Extrait du document »

Ai saisi mon Cartoville Tokyo, Gallimard. Ai ouvert à la page des “incontournables”. A peine pu cocher Shibuya, le plus grand carrefour du monde, dans Petits démons de nos intérieurs. N’ai pas déambulé dans le quartier à la recherche des candides affichant “les accessoires kawaii roses à paillettes des boutiques du quartier” (1). Cela vaut-il ?
Notre fille aînée se trouvant aux portes de la pré-adolescence, avant, avant, donc, exige, dans des poussées incompréhensibles, des airs sérieux de vacances. J’en profite pour tenter d’honorer la liste, guide aux visiteurs largués et pressés, cadre rassurant parfois, de la normalité. “Tu as fait ça ?” “Tu es allée là ?” “Tu ne connais pas !” avec force étonnement. “Quel animal es-tu ?”
- Maison de Fumiko Hayashi à Ochiai (2)
- Tokyo Metropolitan Teien Art Museum (3)
- Tokyo International Forum (4)
- Sanctuaire Yushima Tenjin et des pas frôlés au parc Ueno (5)
- Rivière Meguro (6)
Ainsi se tient ma liste. Allons, allons ! Un peu de sérieux !
- Palais impérial ou le peu des jardins ouvert à la visite. Numéro un dans mon livre. Deux fois : avachie sous une chaleur de feu ou dépêchée par un froid glacial. A son apogée, la plus grande forteresse du monde.
- Quartier Ginza, le plus chic de Tokyo, paraît-il. Mon repère à “Langues de chat”, de la pâtisserie Ishiya. Et le plus grand Uniqlo du monde. Douze étages. Ai acheté une paire de gants.
- Quartier Asakusa, le temple Senso-ji, le plus vieux de la capitale, trois fois. Repère à touristes. Je ne m’y fais pas. Des rues et des boutiques.
L’Asahi Super Dry Hall, un verre de mousseuse par Philippe Starck. Les nuages, c’est de moi. J’espère que le français ne m’en voudra pas.
La Tokyo Sky Tree, de nuit, en 2014, avec un collègue et son épouse. Ici, je suis tombée amoureuse de la ville. - Jardin Hama Rikyu, l’étang et les douves d’eau de mer – les seuls sans doute à Tokyo -, la chasse aux canards des Tokugawa, des vues huilées de promoteurs immobiliers.

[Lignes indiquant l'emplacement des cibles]

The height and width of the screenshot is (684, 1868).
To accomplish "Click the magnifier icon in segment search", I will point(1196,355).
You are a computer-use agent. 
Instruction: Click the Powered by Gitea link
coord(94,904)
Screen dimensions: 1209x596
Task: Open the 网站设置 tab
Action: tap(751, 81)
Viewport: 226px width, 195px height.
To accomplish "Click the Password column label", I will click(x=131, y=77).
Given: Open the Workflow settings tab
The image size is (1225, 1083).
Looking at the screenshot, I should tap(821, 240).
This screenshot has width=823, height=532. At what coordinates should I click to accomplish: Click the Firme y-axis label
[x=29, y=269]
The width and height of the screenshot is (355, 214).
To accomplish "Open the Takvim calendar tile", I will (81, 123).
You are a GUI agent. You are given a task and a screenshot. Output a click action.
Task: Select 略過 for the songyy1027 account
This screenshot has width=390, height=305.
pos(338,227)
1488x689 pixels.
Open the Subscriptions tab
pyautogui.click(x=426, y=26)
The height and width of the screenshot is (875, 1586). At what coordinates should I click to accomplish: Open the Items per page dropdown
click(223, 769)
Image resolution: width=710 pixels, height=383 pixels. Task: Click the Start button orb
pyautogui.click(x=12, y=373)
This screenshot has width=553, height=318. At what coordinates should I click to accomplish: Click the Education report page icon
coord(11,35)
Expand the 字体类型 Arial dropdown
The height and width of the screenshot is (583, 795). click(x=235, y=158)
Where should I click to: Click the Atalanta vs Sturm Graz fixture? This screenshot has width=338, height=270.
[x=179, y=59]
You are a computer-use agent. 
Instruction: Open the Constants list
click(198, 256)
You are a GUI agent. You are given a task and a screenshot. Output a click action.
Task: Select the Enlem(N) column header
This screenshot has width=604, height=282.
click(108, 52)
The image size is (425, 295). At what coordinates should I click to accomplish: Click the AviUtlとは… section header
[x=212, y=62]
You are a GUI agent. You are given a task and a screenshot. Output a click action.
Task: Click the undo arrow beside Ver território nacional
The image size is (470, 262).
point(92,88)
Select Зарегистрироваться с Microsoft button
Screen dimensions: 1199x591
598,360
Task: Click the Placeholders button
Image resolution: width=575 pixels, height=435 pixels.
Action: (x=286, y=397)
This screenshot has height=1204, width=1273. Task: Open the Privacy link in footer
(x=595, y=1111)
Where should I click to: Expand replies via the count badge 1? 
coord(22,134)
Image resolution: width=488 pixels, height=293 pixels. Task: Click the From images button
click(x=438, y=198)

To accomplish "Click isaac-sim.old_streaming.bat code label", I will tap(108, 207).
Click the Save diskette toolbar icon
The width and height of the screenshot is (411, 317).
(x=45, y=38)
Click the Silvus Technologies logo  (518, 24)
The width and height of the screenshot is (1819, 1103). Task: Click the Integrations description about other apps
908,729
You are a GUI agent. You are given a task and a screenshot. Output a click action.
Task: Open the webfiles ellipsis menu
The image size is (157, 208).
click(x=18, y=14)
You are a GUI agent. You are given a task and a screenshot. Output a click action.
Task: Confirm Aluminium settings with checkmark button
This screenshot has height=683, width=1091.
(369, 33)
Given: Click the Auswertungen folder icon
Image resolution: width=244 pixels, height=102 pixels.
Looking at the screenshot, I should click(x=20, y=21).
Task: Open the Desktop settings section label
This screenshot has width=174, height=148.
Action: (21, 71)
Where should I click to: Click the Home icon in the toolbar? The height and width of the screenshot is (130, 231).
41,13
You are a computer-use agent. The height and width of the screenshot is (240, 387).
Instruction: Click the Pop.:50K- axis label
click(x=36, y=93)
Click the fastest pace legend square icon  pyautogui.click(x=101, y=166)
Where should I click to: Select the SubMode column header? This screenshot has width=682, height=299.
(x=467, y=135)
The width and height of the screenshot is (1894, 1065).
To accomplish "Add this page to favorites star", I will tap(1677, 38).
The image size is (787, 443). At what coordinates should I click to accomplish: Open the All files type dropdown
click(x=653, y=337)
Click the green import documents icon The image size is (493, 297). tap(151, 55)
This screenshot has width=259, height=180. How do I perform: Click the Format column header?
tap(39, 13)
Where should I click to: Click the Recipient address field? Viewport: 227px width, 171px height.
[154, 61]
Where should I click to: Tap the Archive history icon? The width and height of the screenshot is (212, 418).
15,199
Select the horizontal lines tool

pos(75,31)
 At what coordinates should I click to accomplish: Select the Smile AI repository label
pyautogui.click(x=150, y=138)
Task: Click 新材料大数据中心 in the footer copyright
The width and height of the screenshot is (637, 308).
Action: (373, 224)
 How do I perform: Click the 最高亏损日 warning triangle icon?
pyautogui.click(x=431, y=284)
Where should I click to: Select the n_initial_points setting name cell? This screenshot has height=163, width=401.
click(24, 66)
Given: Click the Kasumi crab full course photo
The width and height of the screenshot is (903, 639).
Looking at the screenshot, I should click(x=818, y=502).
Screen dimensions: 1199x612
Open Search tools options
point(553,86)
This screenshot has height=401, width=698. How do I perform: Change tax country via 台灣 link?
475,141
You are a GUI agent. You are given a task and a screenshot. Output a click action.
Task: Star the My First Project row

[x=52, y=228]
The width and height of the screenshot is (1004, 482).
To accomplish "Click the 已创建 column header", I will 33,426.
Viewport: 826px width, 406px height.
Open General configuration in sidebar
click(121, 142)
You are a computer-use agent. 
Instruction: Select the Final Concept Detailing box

Consigne »
Pouvez-vous reprendre le passage du texte sur Tokyo qui va de « - Maison de » jusqu'à « parc Ueno (5) » en y remplaçant « Sanctuaire » par « Temple » ?

Réponse »
- Maison de Fumiko Hayashi à Ochiai (2)
- Tokyo Metropolitan Teien Art Museum (3)
- Tokyo International Forum (4)
- Temple Yushima Tenjin et des pas frôlés au parc Ueno (5)